>>>>

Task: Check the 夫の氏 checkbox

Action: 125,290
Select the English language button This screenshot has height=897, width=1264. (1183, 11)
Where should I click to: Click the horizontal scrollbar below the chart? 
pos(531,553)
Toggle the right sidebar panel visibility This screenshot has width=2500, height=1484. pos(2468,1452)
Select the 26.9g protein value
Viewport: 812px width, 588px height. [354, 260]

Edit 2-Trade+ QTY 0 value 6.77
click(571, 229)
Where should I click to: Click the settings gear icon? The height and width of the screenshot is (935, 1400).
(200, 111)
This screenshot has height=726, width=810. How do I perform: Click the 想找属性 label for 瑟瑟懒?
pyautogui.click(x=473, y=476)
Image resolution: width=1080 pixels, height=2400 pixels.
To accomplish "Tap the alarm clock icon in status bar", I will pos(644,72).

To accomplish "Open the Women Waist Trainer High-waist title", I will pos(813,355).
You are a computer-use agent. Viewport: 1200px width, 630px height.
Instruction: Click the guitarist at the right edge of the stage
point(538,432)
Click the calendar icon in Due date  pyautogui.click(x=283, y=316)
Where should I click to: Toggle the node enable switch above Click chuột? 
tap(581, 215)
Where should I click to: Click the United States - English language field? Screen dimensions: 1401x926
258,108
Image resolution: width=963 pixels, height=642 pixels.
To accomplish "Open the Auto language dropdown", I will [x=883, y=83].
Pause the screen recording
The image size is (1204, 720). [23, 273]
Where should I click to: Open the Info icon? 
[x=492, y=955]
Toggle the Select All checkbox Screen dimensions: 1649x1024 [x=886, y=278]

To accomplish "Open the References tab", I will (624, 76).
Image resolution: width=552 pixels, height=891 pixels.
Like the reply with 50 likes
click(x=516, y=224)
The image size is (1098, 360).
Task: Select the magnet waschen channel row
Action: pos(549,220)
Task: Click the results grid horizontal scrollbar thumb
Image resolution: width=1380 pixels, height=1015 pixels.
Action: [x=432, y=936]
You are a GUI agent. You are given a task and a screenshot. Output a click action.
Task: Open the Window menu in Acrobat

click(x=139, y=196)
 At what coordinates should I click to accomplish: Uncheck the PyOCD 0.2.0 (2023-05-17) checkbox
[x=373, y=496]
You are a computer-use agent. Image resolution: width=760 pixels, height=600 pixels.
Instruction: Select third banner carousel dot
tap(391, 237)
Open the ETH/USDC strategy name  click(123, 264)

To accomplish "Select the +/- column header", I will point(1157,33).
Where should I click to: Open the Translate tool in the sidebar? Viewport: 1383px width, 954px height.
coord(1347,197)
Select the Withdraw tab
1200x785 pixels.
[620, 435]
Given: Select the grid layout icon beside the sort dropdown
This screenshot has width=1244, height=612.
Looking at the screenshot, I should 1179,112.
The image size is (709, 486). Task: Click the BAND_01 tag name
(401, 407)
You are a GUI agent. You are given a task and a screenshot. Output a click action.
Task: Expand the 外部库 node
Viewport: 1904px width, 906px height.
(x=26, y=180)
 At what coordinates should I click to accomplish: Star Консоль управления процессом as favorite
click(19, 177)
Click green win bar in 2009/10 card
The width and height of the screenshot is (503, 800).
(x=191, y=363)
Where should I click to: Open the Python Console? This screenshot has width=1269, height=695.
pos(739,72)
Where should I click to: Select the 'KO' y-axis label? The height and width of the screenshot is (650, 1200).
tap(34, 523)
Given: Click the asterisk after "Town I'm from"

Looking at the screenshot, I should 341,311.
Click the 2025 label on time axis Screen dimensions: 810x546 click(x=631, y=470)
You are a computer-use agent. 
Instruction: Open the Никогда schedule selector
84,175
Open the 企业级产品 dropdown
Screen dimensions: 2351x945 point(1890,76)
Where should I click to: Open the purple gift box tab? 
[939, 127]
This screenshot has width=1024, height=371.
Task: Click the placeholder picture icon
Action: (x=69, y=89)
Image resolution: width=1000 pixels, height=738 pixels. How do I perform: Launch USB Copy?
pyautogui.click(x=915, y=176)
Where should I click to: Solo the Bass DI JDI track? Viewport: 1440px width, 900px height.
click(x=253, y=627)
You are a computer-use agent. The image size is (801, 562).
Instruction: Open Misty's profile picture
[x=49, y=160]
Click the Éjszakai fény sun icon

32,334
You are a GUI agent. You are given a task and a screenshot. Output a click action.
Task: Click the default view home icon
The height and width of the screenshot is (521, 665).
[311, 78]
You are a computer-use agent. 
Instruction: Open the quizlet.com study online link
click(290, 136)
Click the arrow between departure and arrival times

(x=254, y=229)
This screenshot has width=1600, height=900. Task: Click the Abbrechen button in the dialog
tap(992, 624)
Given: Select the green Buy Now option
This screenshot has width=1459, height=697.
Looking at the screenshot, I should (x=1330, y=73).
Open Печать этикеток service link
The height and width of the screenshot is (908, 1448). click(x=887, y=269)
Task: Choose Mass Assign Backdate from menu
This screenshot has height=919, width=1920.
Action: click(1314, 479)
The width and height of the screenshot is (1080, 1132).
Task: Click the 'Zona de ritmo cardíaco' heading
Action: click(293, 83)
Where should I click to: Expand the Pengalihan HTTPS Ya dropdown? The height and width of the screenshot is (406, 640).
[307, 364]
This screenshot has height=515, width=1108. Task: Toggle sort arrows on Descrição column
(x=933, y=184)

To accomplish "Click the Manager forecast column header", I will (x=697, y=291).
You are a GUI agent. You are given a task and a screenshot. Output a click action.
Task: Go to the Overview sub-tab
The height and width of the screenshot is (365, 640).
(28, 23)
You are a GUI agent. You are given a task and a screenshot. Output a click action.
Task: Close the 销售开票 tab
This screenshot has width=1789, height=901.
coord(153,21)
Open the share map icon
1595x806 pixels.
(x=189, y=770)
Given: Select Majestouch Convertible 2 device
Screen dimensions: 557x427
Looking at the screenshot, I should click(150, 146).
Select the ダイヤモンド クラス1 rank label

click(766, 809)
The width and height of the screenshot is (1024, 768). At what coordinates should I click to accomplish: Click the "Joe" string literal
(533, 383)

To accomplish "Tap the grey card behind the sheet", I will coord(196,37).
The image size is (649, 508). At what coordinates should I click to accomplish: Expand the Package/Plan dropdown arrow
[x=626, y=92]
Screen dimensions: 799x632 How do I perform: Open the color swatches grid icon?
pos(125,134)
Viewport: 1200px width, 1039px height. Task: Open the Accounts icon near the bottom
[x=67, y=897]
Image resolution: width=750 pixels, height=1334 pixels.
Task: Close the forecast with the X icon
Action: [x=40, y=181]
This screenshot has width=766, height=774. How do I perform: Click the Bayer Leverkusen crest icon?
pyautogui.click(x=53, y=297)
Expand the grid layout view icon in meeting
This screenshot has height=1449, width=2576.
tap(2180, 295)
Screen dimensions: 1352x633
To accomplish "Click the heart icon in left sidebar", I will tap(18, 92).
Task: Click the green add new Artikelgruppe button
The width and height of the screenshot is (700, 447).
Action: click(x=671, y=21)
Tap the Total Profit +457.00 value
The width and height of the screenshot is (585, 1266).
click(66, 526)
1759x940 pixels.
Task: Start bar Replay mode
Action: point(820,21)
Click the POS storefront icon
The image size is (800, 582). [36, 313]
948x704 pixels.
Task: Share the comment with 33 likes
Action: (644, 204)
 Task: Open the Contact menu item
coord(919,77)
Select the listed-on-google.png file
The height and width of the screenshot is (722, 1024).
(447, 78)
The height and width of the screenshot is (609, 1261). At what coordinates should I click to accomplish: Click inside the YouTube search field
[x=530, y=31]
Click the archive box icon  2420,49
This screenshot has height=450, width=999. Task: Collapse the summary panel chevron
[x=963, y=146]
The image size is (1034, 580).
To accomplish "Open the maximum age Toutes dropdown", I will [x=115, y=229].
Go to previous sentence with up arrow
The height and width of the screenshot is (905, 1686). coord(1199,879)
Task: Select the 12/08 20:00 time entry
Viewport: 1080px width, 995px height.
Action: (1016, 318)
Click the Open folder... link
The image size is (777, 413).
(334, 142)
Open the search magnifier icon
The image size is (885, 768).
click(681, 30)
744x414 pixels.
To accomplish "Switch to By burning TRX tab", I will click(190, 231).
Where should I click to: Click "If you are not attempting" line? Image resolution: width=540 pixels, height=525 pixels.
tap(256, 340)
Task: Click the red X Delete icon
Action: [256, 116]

<<<<

Only the lines above from the line containing "This screenshot has height=1449, width=2576." through the line containing "Click the Open folder... link" should be retyped, exactly and with both ends included.

This screenshot has height=1449, width=2576.
tap(2180, 295)
Screen dimensions: 1352x633
To accomplish "Click the heart icon in left sidebar", I will tap(18, 92).
Task: Click the green add new Artikelgruppe button
The width and height of the screenshot is (700, 447).
Action: click(x=671, y=21)
Tap the Total Profit +457.00 value
The width and height of the screenshot is (585, 1266).
click(66, 526)
1759x940 pixels.
Task: Start bar Replay mode
Action: point(820,21)
Click the POS storefront icon
The image size is (800, 582). [36, 313]
948x704 pixels.
Task: Share the comment with 33 likes
Action: (644, 204)
 Task: Open the Contact menu item
coord(919,77)
Select the listed-on-google.png file
The height and width of the screenshot is (722, 1024).
(447, 78)
The height and width of the screenshot is (609, 1261). At what coordinates should I click to accomplish: Click inside the YouTube search field
[x=530, y=31]
Click the archive box icon  2420,49
This screenshot has height=450, width=999. Task: Collapse the summary panel chevron
[x=963, y=146]
The image size is (1034, 580).
To accomplish "Open the maximum age Toutes dropdown", I will [x=115, y=229].
Go to previous sentence with up arrow
The height and width of the screenshot is (905, 1686). coord(1199,879)
Task: Select the 12/08 20:00 time entry
Viewport: 1080px width, 995px height.
Action: (1016, 318)
Click the Open folder... link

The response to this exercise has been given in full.